(文書)
すでにこのコラムでは触れていますが、8月5日の雇用統計の結果を受けて相場は大きくまた動き出しそうな気配となっています。
雇用が市場の事前予想以上に好調に確保されていることでここのところ一気に高まったリセッション懸念が後退し、FRBはインフレ対策にまい進するであろうという市場観測が急激に高まったことで、週明け以降の相場は一旦調整色が強まったドル円も再度上昇軌道を回復させることが期待されはじめています。
7月のFOMC以降FRB高官はパウエル発言を打消し、年内から来年に向けてもとにかくインフレ対策に集中することを語っていますが、今回の雇用統計の結果はそれを裏付けるような内容になっていることから、9月に再度75ベーシスポイントの利上げが行われる市場期待も一気に高まりそうな状況です。

Data CME

実際CMEの利上げ確率もかなり高まりを見せており、現実味が出てきそうな雰囲気を醸しています。

ドル円と米債金利の相関性が回復し年内140円が再度視野に入ってきた

今年6月あたりまでは米10年債金利とドル円はかなりの正相関の関係を維持し、金利が上がればドル円もリニアに上昇する相場展開が続きました。

Data Tradingview

ただ7月以降は投機筋が日銀との対決色を強める動きから若干後退し、一旦JGBを買い戻す動きもでたことから米10年債の利率は低下傾向に陥り、リセッション懸念の高まりから直近では2.5%台にまで沈み込む展開となっていました。
しかし5日の雇用統計の結果を受けて再度上昇する可能性は極めて高く、3%を回復するような軌道に戻ることになればドル円も再度140円台を目指していくことが予想されます。

(実施課題)
1. ドル円相場のコラムのうち、「今年6月あたりまでは米10年」で始まり「み込む展開となっていました。」に至るまでの部分を、一字一句違えずに書き写してください。
2. 次の(a)～(c)がドル円相場のコラムの記述と一致するかを「はい」または「いいえ」で答え、判断の根拠となる本文の語句をそのまま引用してください。(a) 米10年債の利率は直近で2.5%台まで低下していた。(b) 今年6月あたりまで、米10年債金利とドル円は負の相関関係にあった。(c) 9月に再度75ベーシスポイントの利上げが行われるとの市場期待が高まりそうな状況である。

(記録データ)
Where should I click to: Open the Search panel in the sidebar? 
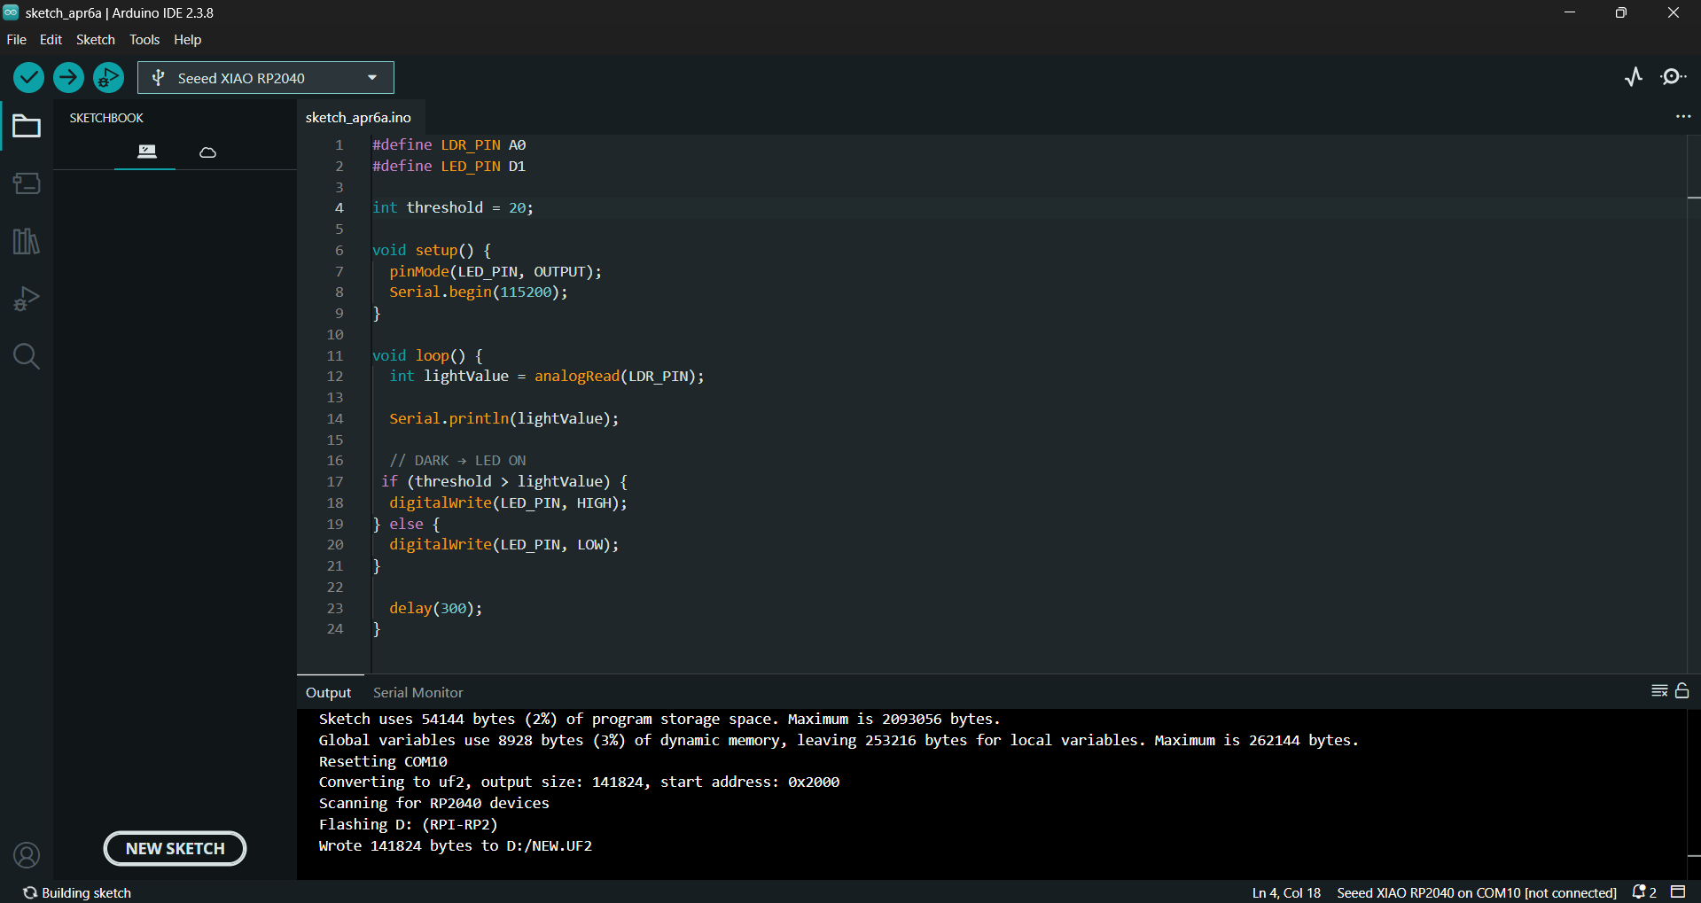(x=27, y=356)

(課題の結果)
1.
今年6月あたりまでは米10年債金利とドル円はかなりの正相関の関係を維持し、金利が上がればドル円もリニアに上昇する相場展開が続きました。

Data Tradingview

ただ7月以降は投機筋が日銀との対決色を強める動きから若干後退し、一旦JGBを買い戻す動きもでたことから米10年債の利率は低下傾向に陥り、リセッション懸念の高まりから直近では2.5%台にまで沈み込む展開となっていました。

2.
(a) はい。「直近では2.5%台にまで沈み込む展開となっていました」
(b) いいえ。「今年6月あたりまでは米10年債金利とドル円はかなりの正相関の関係を維持し」
(c) はい。「9月に再度75ベーシスポイントの利上げが行われる市場期待も一気に高まりそうな状況です」